By Dr Tim Jordan, Senior Lecturer, Department of Digital Humanities, King's College.
This article is part of our series: a day in the software life, in which we ask researchers from all disciplines to discuss the tools that make their research possible.
I have often been told that digital technology changes so fast it is impossible to keep up to date, but our team of researchers and teachers at King's College London believe that the cultures that use technology are consistent enough to study.
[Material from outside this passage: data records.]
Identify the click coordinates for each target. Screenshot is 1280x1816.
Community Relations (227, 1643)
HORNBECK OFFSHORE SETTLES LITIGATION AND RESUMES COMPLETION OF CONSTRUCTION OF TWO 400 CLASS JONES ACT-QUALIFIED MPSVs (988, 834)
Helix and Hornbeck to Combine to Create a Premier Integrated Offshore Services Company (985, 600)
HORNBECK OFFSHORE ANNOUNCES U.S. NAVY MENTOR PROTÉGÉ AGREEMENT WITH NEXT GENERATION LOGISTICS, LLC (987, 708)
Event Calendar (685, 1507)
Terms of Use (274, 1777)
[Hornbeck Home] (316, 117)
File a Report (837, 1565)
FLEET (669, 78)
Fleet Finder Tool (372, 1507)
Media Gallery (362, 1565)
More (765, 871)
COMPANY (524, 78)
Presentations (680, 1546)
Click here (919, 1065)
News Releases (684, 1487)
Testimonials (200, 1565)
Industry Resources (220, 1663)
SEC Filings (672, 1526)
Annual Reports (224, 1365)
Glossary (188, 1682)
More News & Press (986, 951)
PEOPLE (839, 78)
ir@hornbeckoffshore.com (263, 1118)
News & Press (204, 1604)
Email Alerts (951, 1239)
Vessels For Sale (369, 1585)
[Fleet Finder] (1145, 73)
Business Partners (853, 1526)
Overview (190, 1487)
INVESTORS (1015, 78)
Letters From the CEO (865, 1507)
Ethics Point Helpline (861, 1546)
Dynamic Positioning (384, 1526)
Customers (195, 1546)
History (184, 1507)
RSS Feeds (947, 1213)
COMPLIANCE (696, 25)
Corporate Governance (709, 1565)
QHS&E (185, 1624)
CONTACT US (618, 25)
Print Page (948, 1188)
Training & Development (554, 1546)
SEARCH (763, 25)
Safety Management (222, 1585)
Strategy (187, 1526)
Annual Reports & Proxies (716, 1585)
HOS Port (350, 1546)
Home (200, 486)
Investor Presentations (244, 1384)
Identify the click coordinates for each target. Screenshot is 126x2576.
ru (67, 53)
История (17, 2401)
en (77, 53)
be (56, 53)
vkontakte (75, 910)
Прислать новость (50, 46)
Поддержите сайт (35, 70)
There has been a significant rise in academic analysis of digital cultures and their use by all kinds of organisations as they come to terms with social media, crowdsourcing and so on. These factors are behind the launch of an undergraduate degree that will teach analysis and management of digital culture. The BA Digital Culture at King's College London is focused on a critical understanding of digital and internet cultures and how they operate. It is not a computer science degree, as there is no requirement to learn programming, but it will offer students opportunities to do 'hands on' work.
Yet what is digital culture? A quick example will help. Early experiments on email communication (from 1986) found some key characteristics of using email in an organisation: more people contribute to discussions, they are more willing to speak critically to those above them in the hierarchy - as well as being much ruder about it - and, perhaps inevitably, decisions become more difficult to make. I am still struck that many of these 'cultures' remain persistent across different digital technologies, Twitter for example. The persistence of digital cultures provides a basis for a degree, but it’s existence is also supported by the rise of both employment in digital culture and an intellectual discipline that studies it in depth. The rise of Digital Humanities 2.0, internet studies, a flood of academic research into digital cultures and the launch of several journals such as Internet, Communication and Society and New Media and Society has created a solid academic foundation for teaching.
At the same time, the creation and management of digital culture has created new roles and responsibilities. Organisations must now ask who runs their official Twitter feed, whether they need a Facebook group, how best to engage with users and what is the best way to manage all these interactions. The growing number of posts such as community manager and social media manager are indications that the digital sphere now needs not only technologists but cultural and community analysts too.
Our degree will provide both a critical academic analysis of digital cultures and understanding of those cultures in action. At the core is an academic analysis of digital cultures as they operate using case studies to bring out the interactions of cultures and technologies, theories of new media and digital culture and digital methods. Around this there will be options that allow students to focus their studies perhaps toward subjects such as sub-cultures, online protest or social media, as well as digital project management and cultural heritage, cultural analytics and web and mobile technologies.
The aim of the BA Digital Culture is to critically analyse the widespread changes brought by digital and internet cultures, and to do this by engaging with issues of culture, technology and management in ways that provide the necessary skills for organisations of all kinds to manage and create their own digital cultures.